On a Rule 12(b)(1) motion to dismiss, the party seeking to invoke the Court's jurisdiction bears the burden of proving that subject matter jurisdiction exists. Robinson v. Overseas Military Sales Corp., 21 F.3d 502, 507 (2d Cir. 1994). "A case is properly dismissed for lack of subject matter jurisdiction under Rule 12(b)(1) when the district court lacks the statutory or constitutional power to adjudicate it." Makarova v. United States, 201 F.3d 110, 113 (2d Cir. 2000). In deciding a motion to dismiss a counterclaim pursuant to Rule 12(b)(1), "[t]he court must take all facts alleged in the [pleading] as true and draw all reasonable inferences in favor of [the claimant]," but "jurisdiction must be shown affirmatively, and that showing is not made by drawing from the pleadings inferences favorable to the party asserting it." Morrison v. Nat'l Australia Bank Ltd., 547 F.3d 167, 170 (2d Cir. 2008) (citation and quotation marks omitted). Furthermore, "[i]n resolving a motion to dismiss for lack of subject matter jurisdiction under Rule 12(b)(1) a district court may consider evidence outside the pleadings." Id.

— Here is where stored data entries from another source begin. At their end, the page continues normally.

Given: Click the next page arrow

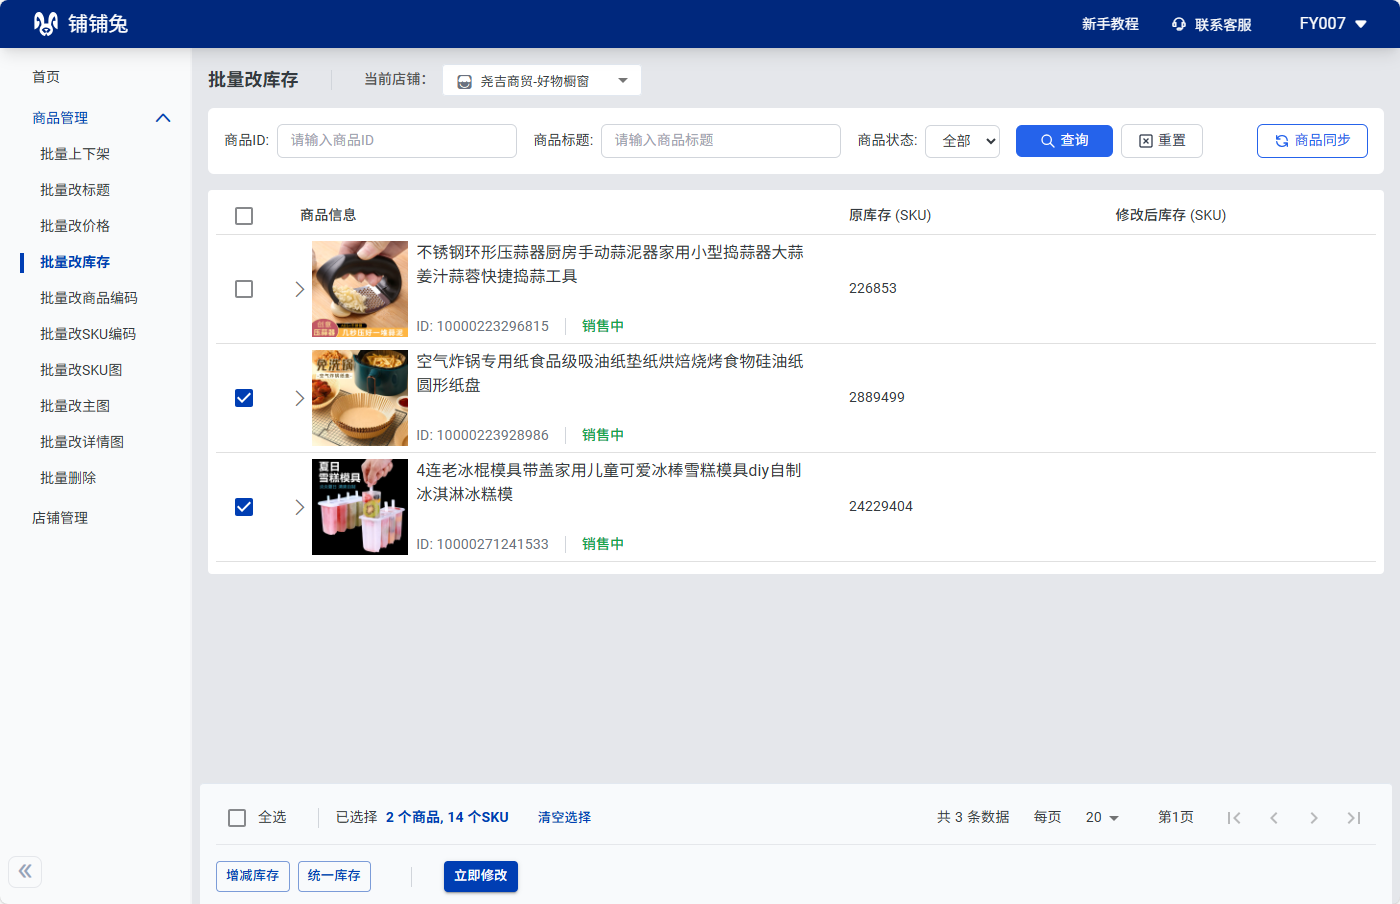Looking at the screenshot, I should point(1314,818).
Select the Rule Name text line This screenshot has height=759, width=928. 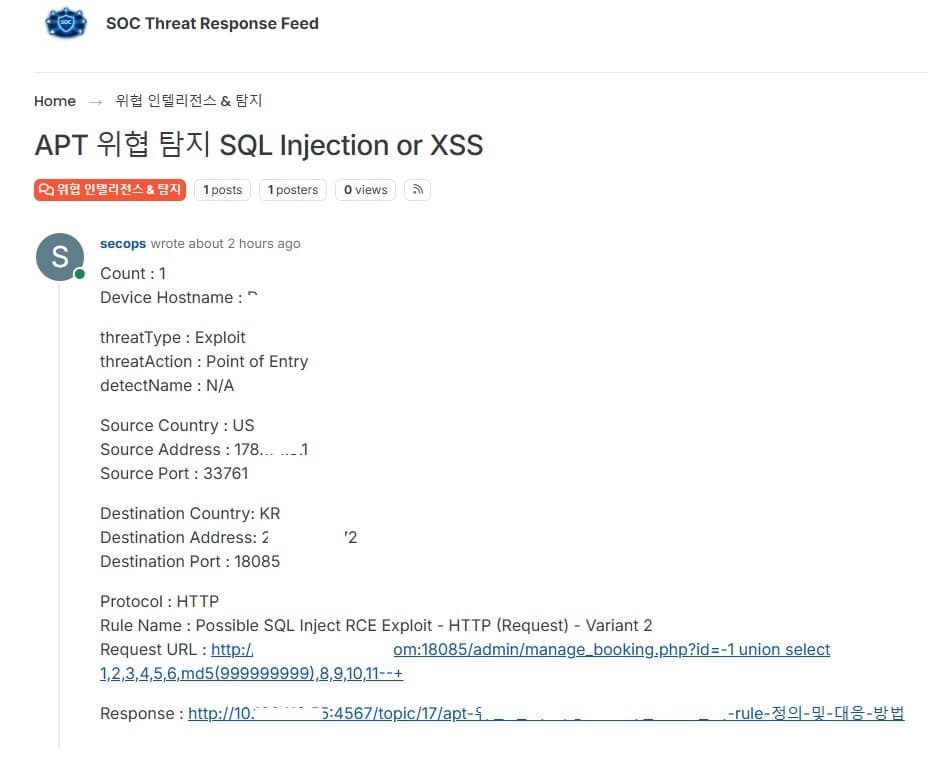pyautogui.click(x=376, y=625)
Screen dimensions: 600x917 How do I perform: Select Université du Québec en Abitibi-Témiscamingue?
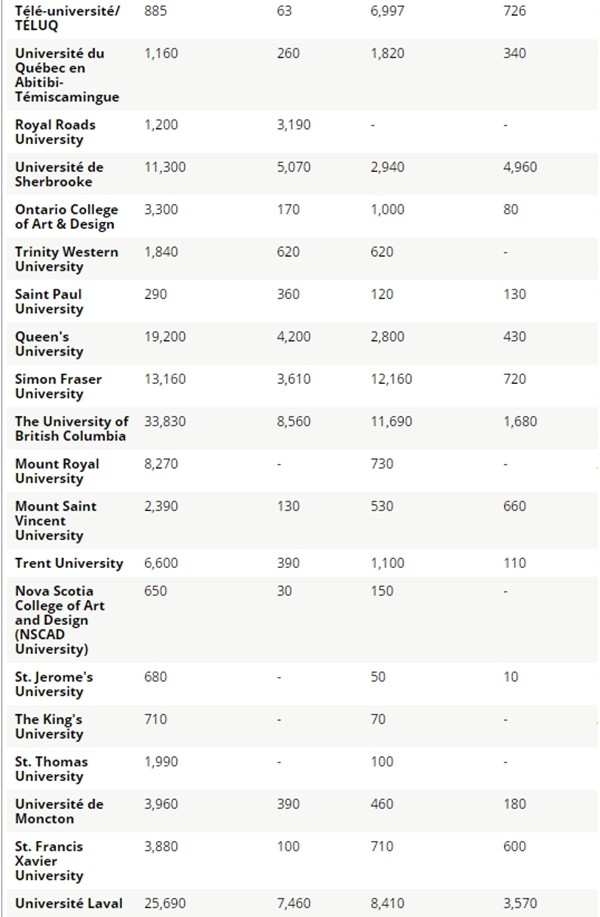click(x=67, y=75)
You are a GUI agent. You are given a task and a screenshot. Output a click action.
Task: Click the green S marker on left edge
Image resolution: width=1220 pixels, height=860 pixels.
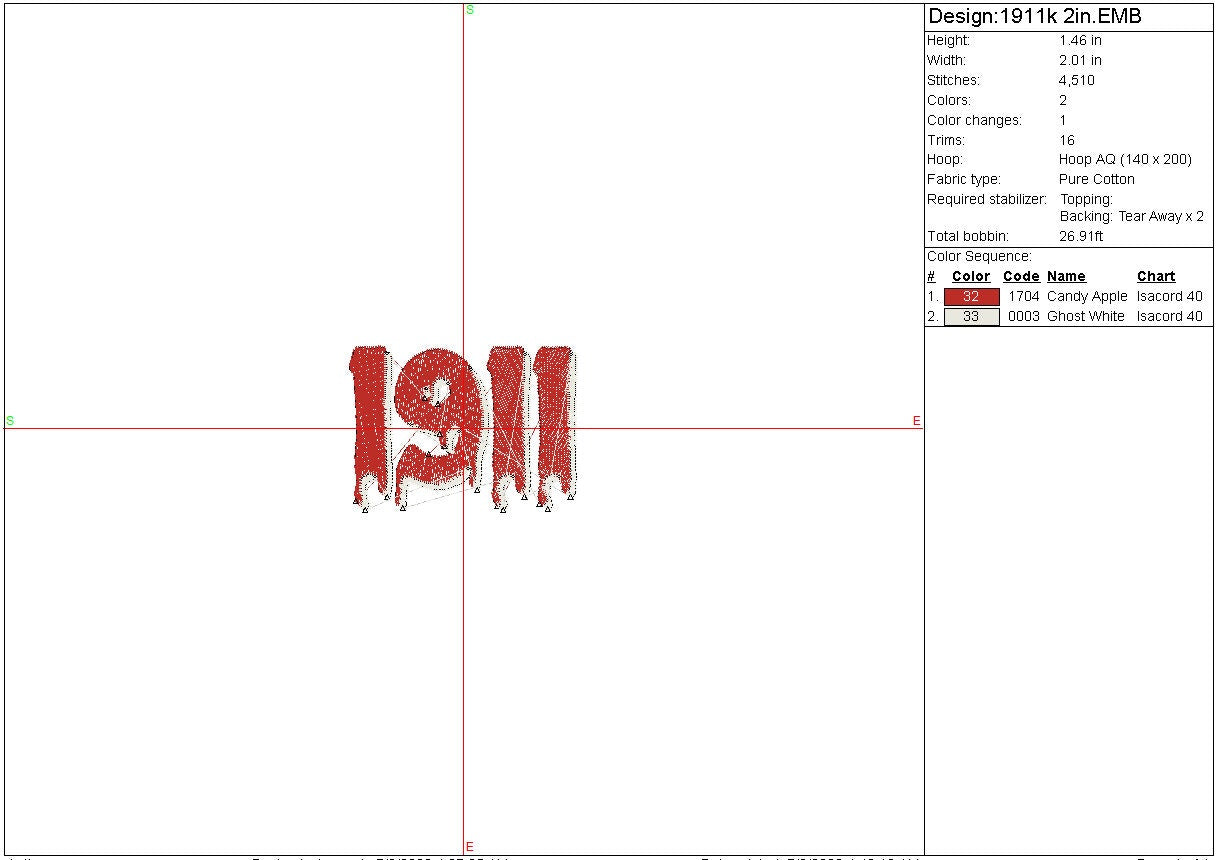pos(10,421)
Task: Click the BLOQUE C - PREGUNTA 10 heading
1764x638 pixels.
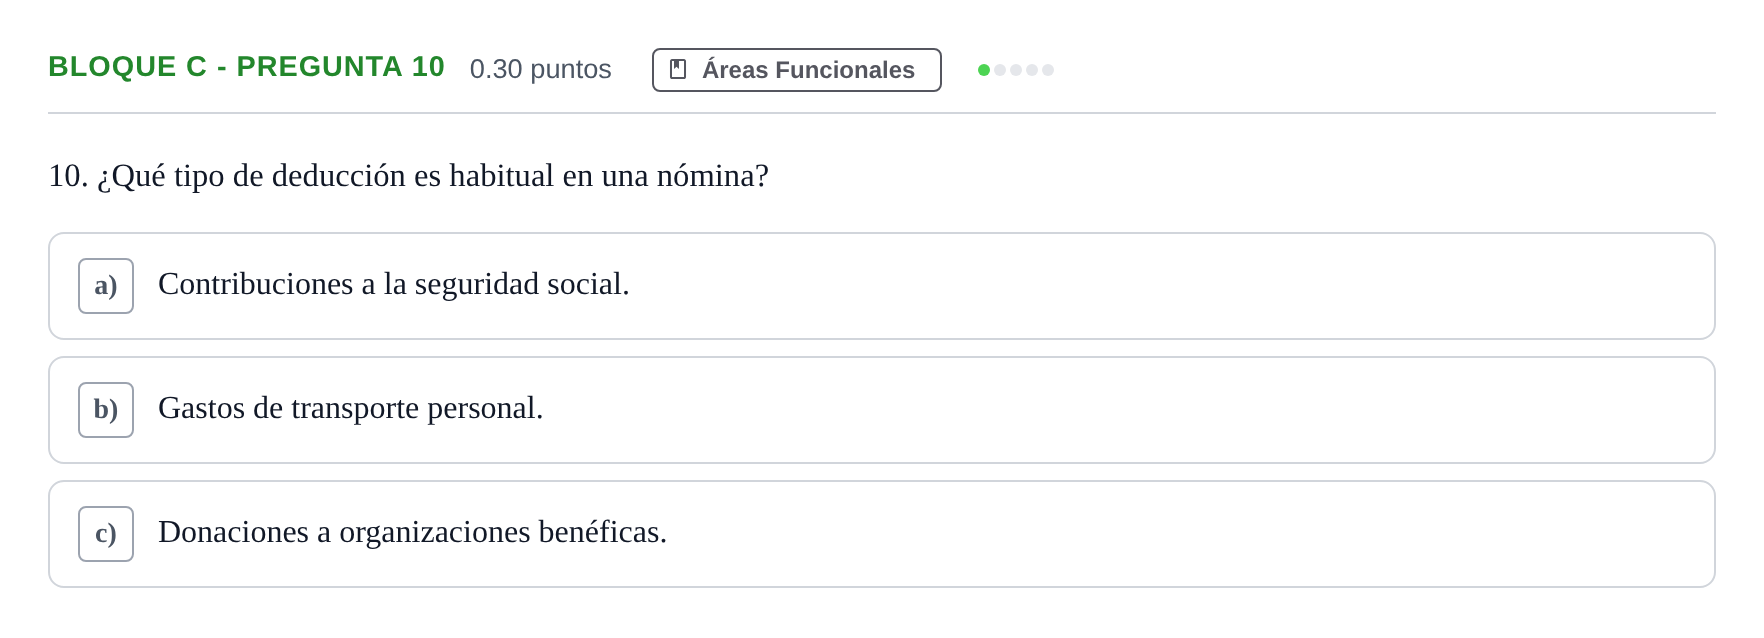Action: click(x=246, y=67)
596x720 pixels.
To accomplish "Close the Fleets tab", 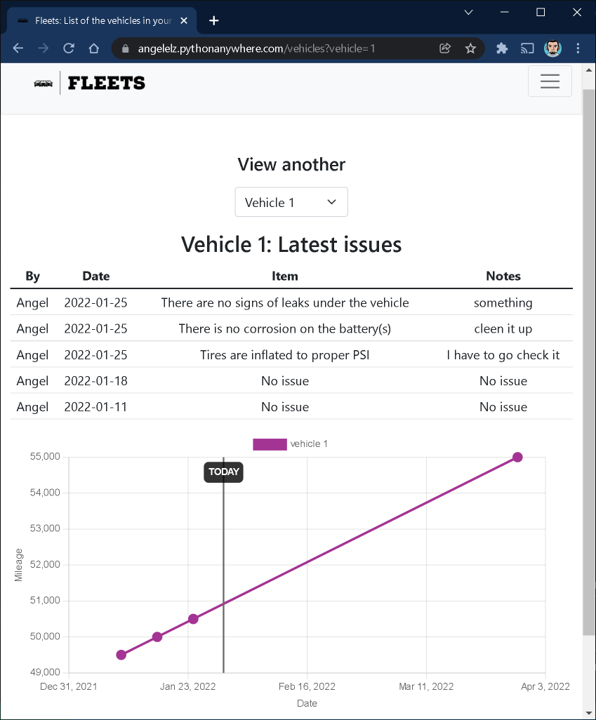I will [x=184, y=21].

Under 28 U.S.C. § 1367(a), federal courts possess supplemental jurisdiction over state law claims only if such claims are so related to federal claims as to "form part of the same case or controversy under Article III of the United States Constitution." 28 U.S.C. § 1367(a). In turn, disputes are part of the same case or controversy when they "derive from a common nucleus of operative fact." Achtman v. Kirby, McInerney & Squire, LLP, 464 F.3d 328, 335 (2d Cir. 2006) (citation and quotation marks omitted). Supplemental jurisdiction has thus been exercised "where the facts underlying the federal and state claims substantially overlap or where presentation of the federal claim necessarily brings the facts underlying the state claim before the court." Patel v. Baluchi's Indian Rest., No. 08-cv-9985 (RJS), 2009 WL 2358620, at *6 (S.D.N.Y. July 30, 2009) (quoting McConnell v. Costigan, No. 00-cv-4598 (SAS), 2000 WL 1716273, at *4 (S.D.N.Y. Nov. 16, 2000)).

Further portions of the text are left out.